Na minha vida de criança, essa
consciência revelou-se de forma sui
generis e nada glamourosa. Meu respeito pelo mínimo se traduziu numa
atitude extremamente temerosa – e um tanto quanto neurótica – de enxergar perigos imensos em coisas pequeníssimas, como
um estranho cisco (quase invisível) que viera parar bem no meu prato; ou uma acanhada
aranha que se aproximava perigosamente.
O fato é que eu temia mais
uma formiga do que uma onça.
Idiossincrasias à parte,
meu interesse por mundos pequenos também teve uma face mais poética. Longe dos
perigos de ciscos, aranhas e formigas,
eu descobrira as bolhas de sabão. Para espanto materno, passava longos
minutos observando os mundos intangíveis que se refletiam nas pobres – e breves
– bolhas.
Também cultivei
secretamente o hábito de decifrar os desenhos escondidos nos veios de madeiras
e de pedras como o mármore. Na minha imaginação, esses veios, aparentemente
abstratos, guardavam mensagens misteriosas que pediam por compreensão.

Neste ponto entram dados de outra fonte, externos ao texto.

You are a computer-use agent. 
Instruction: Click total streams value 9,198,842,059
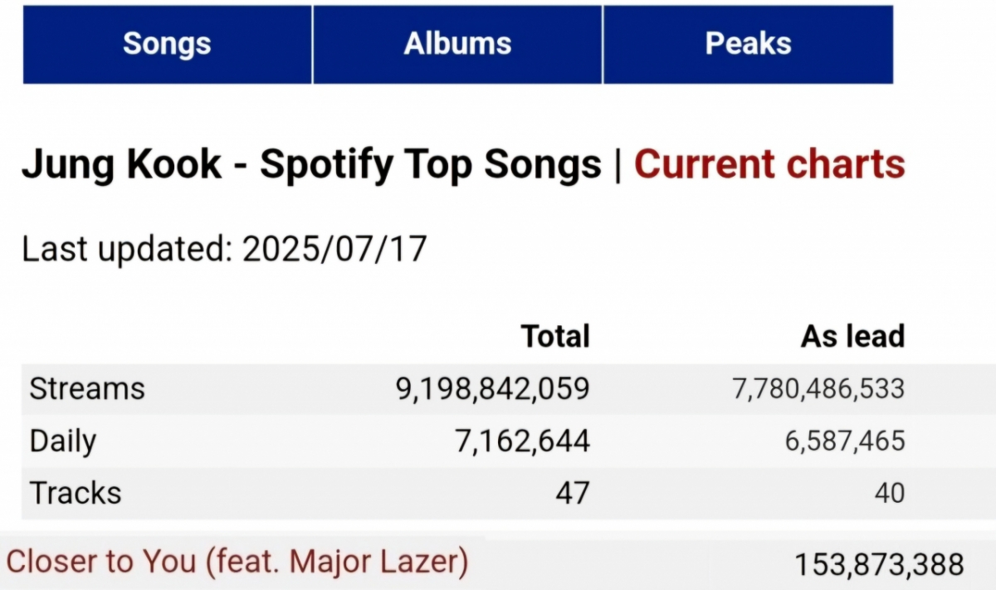pyautogui.click(x=493, y=388)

Mas por que tanto amor pelo
insignificante, com tantas coisas maiores e mais reluzentes esperando para
serem amadas?
Ora, eu poderia fazer mil e
uma leituras psicológicas, como atribui-lo ao fato de eu também me sentir
pequena, ou outra coisa qualquer.
Mas acho que, no fundo,
posso dizer que meu interesse pelo que não tem amplitude vem da obviedade de
que ele é, em si, muito interessante.
O pequeno
não é apenas uma parte desse mundo maior e mais visível. Também não é uma mera
reprodução do grande – aquela ideia de que o macro se repete no micro. Ele é
muitos em um só. Guarda muitos mundos dentro.
As pequenas coisas do nosso
cotidiano são tão desprezíveis, tão pouco valorizadas, que acabam esvaziadas de
sentido. E o que está esvaziado de sentido pode ser aquilo que a imaginação
quiser. Responde à lógica do observador.
Vira matéria de poesia.
E é por isso que crianças e
poetas vêm tanto valor no lixo, no que já foi descartado e significa quase nada.
Hoje vejo aquele ingênuo exercício
infantil como um importante exercício para a vida. O exercício do encontro, de
estar diante de um mundo que não é o meu e tentar desvendá-lo.
O temor de insetos, aranhas
e ciscos passou. Revelou-se puro medo infantil.
Quanto às bolhas de
sabão...
Chamam-se, agora,
FOTOGRAFIAS – e seu potencial explosivo!
(1) Fotografia de meu acervo pessoal, 1980.
(1) Fotografia de meu acervo pessoal, 1980.